- **Input**:
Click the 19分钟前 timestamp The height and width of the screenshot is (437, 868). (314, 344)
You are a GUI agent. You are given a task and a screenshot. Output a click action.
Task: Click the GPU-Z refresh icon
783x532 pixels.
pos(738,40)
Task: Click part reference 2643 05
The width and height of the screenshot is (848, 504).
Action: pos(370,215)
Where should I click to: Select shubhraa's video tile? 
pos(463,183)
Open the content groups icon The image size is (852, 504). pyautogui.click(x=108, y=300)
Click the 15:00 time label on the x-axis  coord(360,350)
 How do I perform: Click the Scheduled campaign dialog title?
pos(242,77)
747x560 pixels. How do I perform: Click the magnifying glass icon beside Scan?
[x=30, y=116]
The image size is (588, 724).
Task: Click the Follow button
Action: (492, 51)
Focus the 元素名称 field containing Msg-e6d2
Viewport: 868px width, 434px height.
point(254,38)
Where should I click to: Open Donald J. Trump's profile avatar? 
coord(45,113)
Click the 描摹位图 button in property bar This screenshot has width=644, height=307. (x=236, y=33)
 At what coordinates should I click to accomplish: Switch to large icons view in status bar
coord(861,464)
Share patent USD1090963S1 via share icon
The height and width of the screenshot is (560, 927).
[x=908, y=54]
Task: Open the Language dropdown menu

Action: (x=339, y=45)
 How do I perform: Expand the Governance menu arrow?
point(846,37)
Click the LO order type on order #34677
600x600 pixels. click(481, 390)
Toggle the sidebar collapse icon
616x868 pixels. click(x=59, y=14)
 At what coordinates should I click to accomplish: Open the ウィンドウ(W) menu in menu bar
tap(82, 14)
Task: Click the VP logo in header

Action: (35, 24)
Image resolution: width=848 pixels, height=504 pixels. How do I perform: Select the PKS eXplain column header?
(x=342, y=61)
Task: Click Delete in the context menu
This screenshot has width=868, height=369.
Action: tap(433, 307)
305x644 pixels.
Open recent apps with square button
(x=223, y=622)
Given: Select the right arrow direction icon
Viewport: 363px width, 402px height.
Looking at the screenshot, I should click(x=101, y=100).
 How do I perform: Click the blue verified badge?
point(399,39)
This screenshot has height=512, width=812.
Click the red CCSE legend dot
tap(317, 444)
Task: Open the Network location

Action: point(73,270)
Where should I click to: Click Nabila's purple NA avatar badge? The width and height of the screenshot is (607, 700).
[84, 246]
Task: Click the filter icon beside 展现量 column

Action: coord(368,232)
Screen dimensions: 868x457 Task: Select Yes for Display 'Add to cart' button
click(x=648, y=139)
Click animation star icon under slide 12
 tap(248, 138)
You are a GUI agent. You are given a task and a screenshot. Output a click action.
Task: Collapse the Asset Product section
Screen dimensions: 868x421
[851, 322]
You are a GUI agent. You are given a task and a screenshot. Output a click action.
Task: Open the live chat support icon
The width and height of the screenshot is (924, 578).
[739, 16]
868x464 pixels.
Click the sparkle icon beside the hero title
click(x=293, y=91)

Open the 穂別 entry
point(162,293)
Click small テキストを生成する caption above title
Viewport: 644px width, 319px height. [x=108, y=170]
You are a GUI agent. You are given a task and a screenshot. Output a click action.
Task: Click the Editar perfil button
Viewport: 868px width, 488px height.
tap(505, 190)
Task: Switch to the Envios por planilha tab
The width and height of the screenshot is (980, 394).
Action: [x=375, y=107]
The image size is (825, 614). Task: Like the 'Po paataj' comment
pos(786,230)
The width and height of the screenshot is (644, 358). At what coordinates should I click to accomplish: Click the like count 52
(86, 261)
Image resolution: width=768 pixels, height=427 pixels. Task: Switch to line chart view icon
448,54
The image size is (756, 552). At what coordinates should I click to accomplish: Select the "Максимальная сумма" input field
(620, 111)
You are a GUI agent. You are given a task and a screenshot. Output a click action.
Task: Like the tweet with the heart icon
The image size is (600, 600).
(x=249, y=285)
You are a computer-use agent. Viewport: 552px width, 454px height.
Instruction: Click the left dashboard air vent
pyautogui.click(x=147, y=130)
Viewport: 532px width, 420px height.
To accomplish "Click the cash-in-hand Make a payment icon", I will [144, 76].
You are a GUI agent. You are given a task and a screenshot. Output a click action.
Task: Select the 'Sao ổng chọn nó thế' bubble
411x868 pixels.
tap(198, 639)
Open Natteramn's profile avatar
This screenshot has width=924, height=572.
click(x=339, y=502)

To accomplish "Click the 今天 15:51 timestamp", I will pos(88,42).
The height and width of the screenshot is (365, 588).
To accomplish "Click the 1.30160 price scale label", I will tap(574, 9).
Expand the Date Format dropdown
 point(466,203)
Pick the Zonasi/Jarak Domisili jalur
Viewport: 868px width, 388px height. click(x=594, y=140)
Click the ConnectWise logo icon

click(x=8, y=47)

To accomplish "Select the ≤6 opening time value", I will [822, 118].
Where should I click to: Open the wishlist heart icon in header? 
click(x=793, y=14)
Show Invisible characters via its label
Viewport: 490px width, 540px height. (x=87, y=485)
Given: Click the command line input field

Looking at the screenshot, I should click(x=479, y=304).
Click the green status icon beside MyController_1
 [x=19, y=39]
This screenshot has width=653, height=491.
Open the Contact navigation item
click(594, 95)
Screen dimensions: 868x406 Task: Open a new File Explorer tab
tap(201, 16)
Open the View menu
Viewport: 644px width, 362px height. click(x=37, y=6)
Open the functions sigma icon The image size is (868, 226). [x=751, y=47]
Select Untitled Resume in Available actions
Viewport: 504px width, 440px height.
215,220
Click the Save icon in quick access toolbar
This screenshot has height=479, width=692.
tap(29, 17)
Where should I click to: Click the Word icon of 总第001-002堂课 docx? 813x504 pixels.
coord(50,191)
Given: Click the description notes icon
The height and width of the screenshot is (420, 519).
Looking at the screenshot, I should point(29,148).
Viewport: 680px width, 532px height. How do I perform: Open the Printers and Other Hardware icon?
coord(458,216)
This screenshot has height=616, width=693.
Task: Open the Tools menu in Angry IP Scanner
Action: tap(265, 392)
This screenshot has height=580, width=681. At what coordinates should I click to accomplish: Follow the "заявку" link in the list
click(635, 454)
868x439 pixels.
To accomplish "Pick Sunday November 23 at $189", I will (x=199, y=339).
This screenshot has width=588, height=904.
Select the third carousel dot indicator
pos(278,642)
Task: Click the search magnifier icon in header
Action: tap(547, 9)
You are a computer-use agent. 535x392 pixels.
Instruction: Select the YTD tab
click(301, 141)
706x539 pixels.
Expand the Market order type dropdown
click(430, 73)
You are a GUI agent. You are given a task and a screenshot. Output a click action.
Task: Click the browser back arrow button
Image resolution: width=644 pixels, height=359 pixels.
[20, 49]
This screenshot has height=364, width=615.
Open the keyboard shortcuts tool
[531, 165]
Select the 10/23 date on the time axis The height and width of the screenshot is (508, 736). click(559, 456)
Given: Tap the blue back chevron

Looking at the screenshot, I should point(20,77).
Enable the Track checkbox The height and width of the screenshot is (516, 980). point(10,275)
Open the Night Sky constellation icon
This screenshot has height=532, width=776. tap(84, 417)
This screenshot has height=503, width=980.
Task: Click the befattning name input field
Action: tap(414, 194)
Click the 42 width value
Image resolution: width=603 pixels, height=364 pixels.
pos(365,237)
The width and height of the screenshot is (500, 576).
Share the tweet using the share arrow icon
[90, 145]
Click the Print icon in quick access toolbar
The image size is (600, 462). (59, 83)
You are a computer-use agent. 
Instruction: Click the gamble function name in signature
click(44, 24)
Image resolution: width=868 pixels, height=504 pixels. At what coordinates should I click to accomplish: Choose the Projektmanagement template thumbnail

- **What is required**: Starting at the line above that contains "This screenshot has width=588, height=904.", write out each line exactly until the line that contains "Enable the Track" has been written, and stop there.

- **Reply**:
This screenshot has width=588, height=904.
Select the third carousel dot indicator
pos(278,642)
Task: Click the search magnifier icon in header
Action: tap(547, 9)
You are a computer-use agent. 535x392 pixels.
Instruction: Select the YTD tab
click(301, 141)
706x539 pixels.
Expand the Market order type dropdown
click(430, 73)
You are a GUI agent. You are given a task and a screenshot. Output a click action.
Task: Click the browser back arrow button
Image resolution: width=644 pixels, height=359 pixels.
[20, 49]
This screenshot has height=364, width=615.
Open the keyboard shortcuts tool
[531, 165]
Select the 10/23 date on the time axis The height and width of the screenshot is (508, 736). click(559, 456)
Given: Tap the blue back chevron

Looking at the screenshot, I should point(20,77).
Enable the Track checkbox The height and width of the screenshot is (516, 980). point(10,275)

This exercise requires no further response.